Chris Hardwick made it his life’s business to talk about the nerdy things he loves most when he co-founded Nerdist Industries over four years ago. Now, Hardwick is seen across a variety of TV shows, most notably Talking Dead, the recap talk show that follows each new episode of The Walking Dead on AMC. It should come as no surprise then given his background that he is an avid gamer, lover of D&D, and consumer of virtual reality content. That last bit, the VR love, also comes with a certain degree of trepidation.
“Ever since the movie Lawnmower Man, we’ve been promised that there’d be this virtual wonder-scape that we could exist in,” Hardwick tells Glixel in a recent interview. “I do think there are dangers to it because the world is a dirty place and VR can be engineered to be everything we want it to be. Why would you ever leave that if you’re just constantly being stimulated in the most pleasurable way possible?”

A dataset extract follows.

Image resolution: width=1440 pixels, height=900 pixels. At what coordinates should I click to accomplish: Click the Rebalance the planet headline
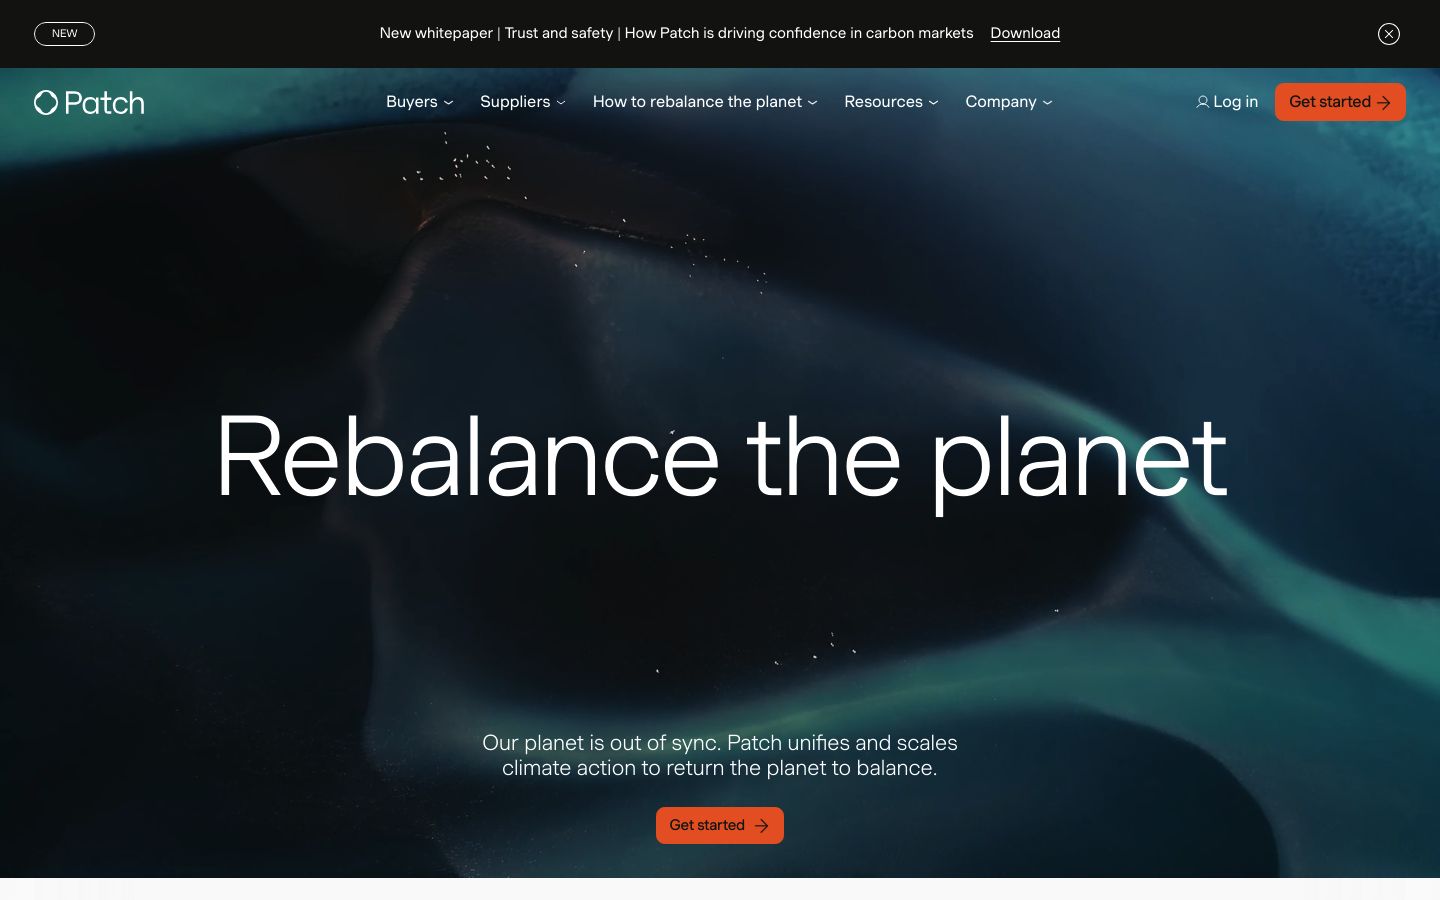tap(721, 459)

It’s a valid concern, especially if you’ve followed sci-fi pop culture in recent years at all. The dystopian worlds of The Matrix, Ready Player One, and others all feed into this collective sense of simulations being better than real life. An eventual move towards that reality feels a bit too close for comfort for a lot of people with the dawn of consumer-grade virtual reality hardware already upon us.
“I feel like we’re already predisposed to want to detach from reality,” Hardwick elaborates. “I hope the good outweighs the bad. I mean, I believe that it does, but just knowing the nature of humans, I think it’s going to be a problem. I think people will really have to go to meetings for VR addiction. If it’s full-sensory immersive, then I think we’re kind of fucked as a species.”
But don’t worry — he’s not trying to falsely proclaim any irrational fears. That sort of full-sensory experience that he wards about, something similar to that of the aforementioned fictional worlds, is a long ways off. And ultimately he doesn’t want to undermine the great things that VR could lead to down the line.
“Listen, I’m welcoming the change,” Hardwick explains. “I’m excited about it. I have a couple of VR units. We’re really only just tickling the surface of it, too. The great thing about technology now versus when I was growing up is that the world is sort of open source. People are going to figure out ways to use it that even the creators had never dreamed of. It’s going to be interesting.”
With VR’s first year of consumer-ready availability almost in the books, it will certainly be “interesting” to see what our budding industry has in store for upcoming years.